+++ Document text

The feces is stored in the rectum for a certain period and then the stored feces is eliminated from the body due to the contraction and relaxation of the anus. The exit of this waste material is regulated by the anal sphincter.
Defecation Reflex
Defecation is a combination of voluntary and involuntary processes that create enough force to remove waste material from the digestive system.
Learning Objectives
Describe the defecation reflex
Key Takeaways
Key Points
- The rectal ampulla acts as a temporary storage facility for the unneeded digestive material.
- A sufficient increase in fecal material in the rectum causes stretch receptors from the nervous system that are located in the rectal walls to trigger the contraction of rectal muscles, the relaxation of the internal anal sphincter, and an initial contraction of the skeletal muscle of the external sphincter.
- The relaxation of the internal anal sphincter causes a signal to be sent to the brain indicating an urge to defecate.
- If defecation is delayed for a prolonged period, the fecal matter may harden and autolyze, and result in constipation.
- Once the voluntary signal to defecate is sent back from the brain, the ano-rectal angle decreases, becoming almost straight, and the external anal sphincter relaxes. The rectum contracts and shortens in peristaltic waves, forcing fecal material out of the rectum and down through the anal canal.
Key Terms
- defecation: The act or process of voiding feces from the bowels.
- rectum: The terminal part of the large intestine through which feces pass.
- anal canal: The terminal part of the large intestine, situated between the rectum and anus.
- constipation: A state of the bowels in which the evacuations are infrequent and difficult, or the intestines become filled with hardened feces.
- autolyze: To destroy itself; to be destroyed by its own enzymes.
Examples
Constipation is uncomfortable, but it may be a signal that your diet is deficient in fibrous foods (eat more fruits and vegetables) and that you are not drinking enough water, so laxatives are generally not the best way to treat it.

++++++
+++ Dataset records

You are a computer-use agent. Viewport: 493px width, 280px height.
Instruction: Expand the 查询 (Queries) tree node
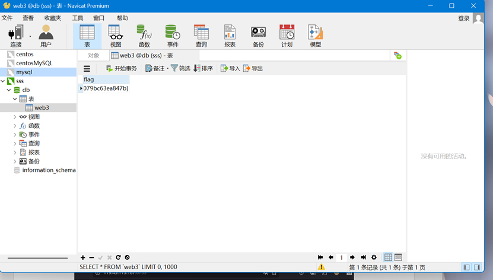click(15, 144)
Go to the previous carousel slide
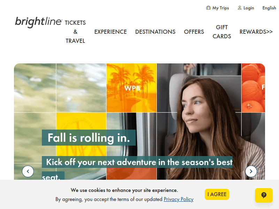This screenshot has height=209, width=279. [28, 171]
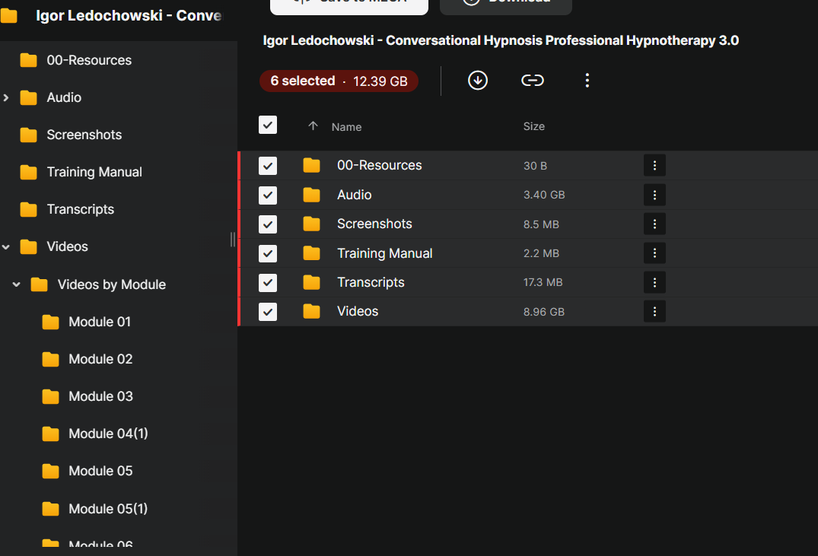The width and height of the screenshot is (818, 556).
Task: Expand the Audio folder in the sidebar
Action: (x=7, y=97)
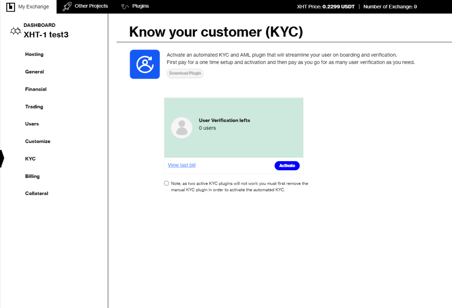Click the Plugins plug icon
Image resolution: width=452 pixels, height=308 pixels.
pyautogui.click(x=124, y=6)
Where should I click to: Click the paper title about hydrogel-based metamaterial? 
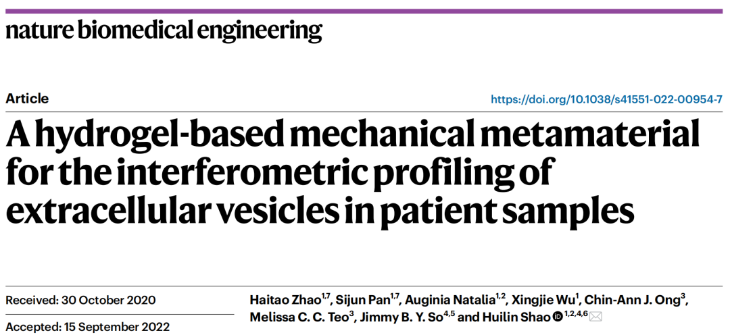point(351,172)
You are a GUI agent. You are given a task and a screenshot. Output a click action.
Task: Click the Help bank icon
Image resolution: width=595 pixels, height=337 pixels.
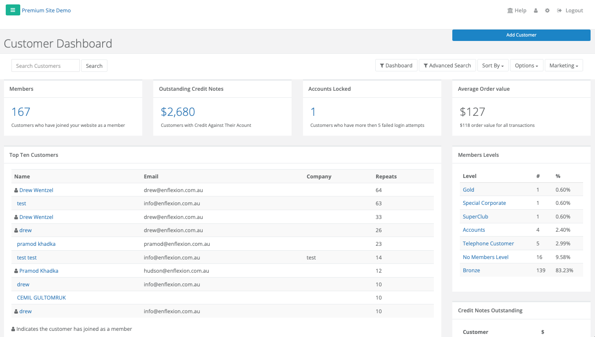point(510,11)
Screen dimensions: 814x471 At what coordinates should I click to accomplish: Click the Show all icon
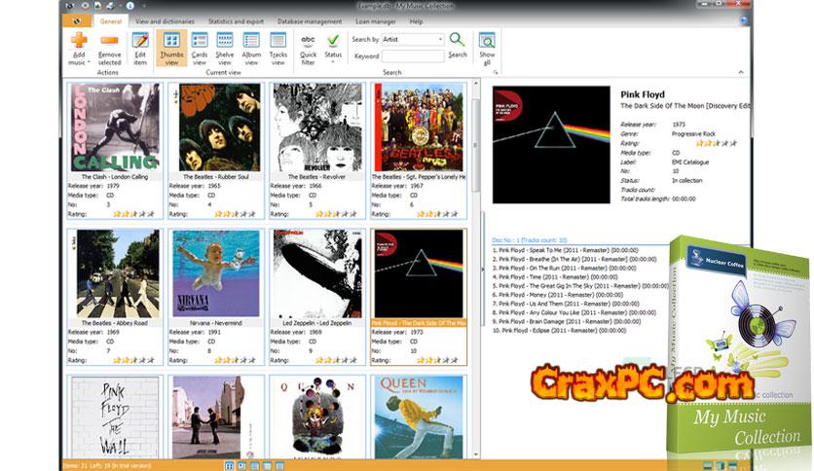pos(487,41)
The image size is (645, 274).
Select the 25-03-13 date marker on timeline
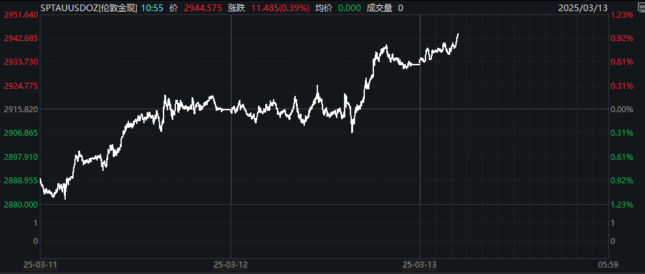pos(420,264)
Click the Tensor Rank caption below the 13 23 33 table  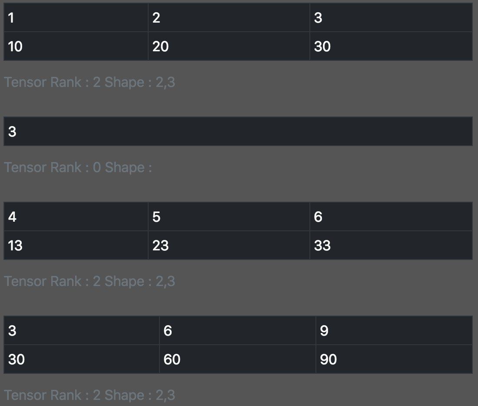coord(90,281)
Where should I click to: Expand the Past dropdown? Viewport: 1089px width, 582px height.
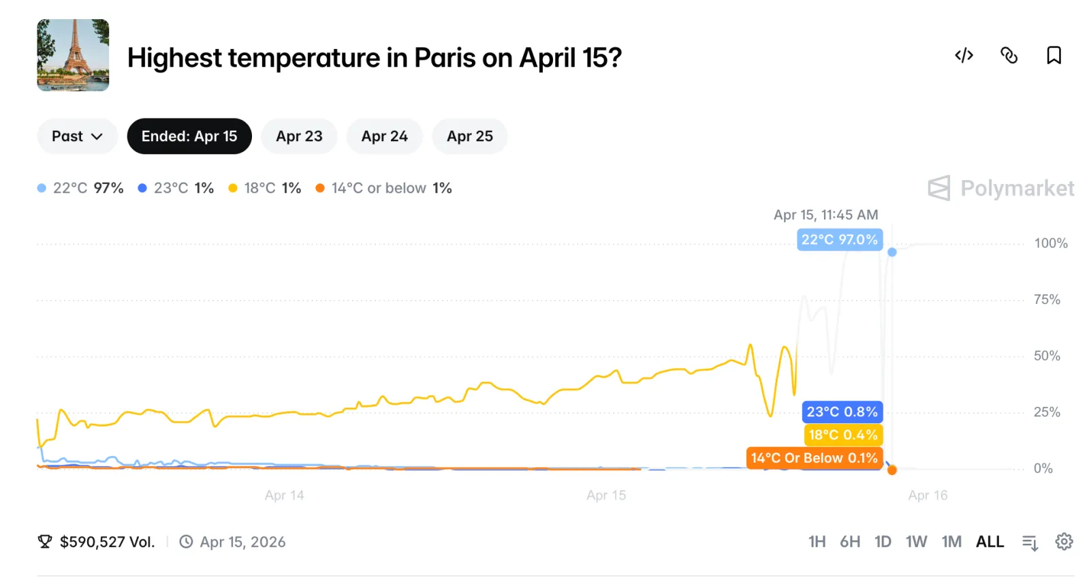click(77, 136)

++++++

(Problems and tasks)
1. Say whether each statement agrees with the text on the defecation reflex. Answer yes or no, and quote the words that decide it.
(a) The external anal sphincter relaxes before the voluntary signal to defecate comes back from the brain.
(b) Relaxation of the internal anal sphincter leads to a signal to the brain indicating an urge to defecate.
(c) Laxatives are generally the best way to treat constipation.
2. Go on with the text on the defecation reflex from where it stops.

(Results of the tasks)
1.
(a) No: "Once the voluntary signal to defecate is sent back from the brain, the ano-rectal angle decreases, becoming almost straight, and the external anal sphincter relaxes."
(b) Yes: "The relaxation of the internal anal sphincter causes a signal to be sent to the brain indicating an urge to defecate."
(c) No: "so laxatives are generally not the best way to treat it."

2.
Defecation
For the adult human, the process of defecation is normally a combination of both voluntary and involuntary processes that create enough force to remove waste material from the digestive system.
The rectal ampulla acts as a temporary storage facility for the unneeded material. As additional fecal material enters the rectum, the rectal walls expand. A sufficient increase in fecal material in the rectum causes the stretch receptors from the nervous system, located in the rectal walls, to trigger the contraction of rectal muscles, the relaxation of the internal anal sphincter, and an initial contraction of the skeletal muscle of the external sphincter. The relaxation of the internal anal sphincter causes a signal to be sent to the brain indicating an urge to defecate.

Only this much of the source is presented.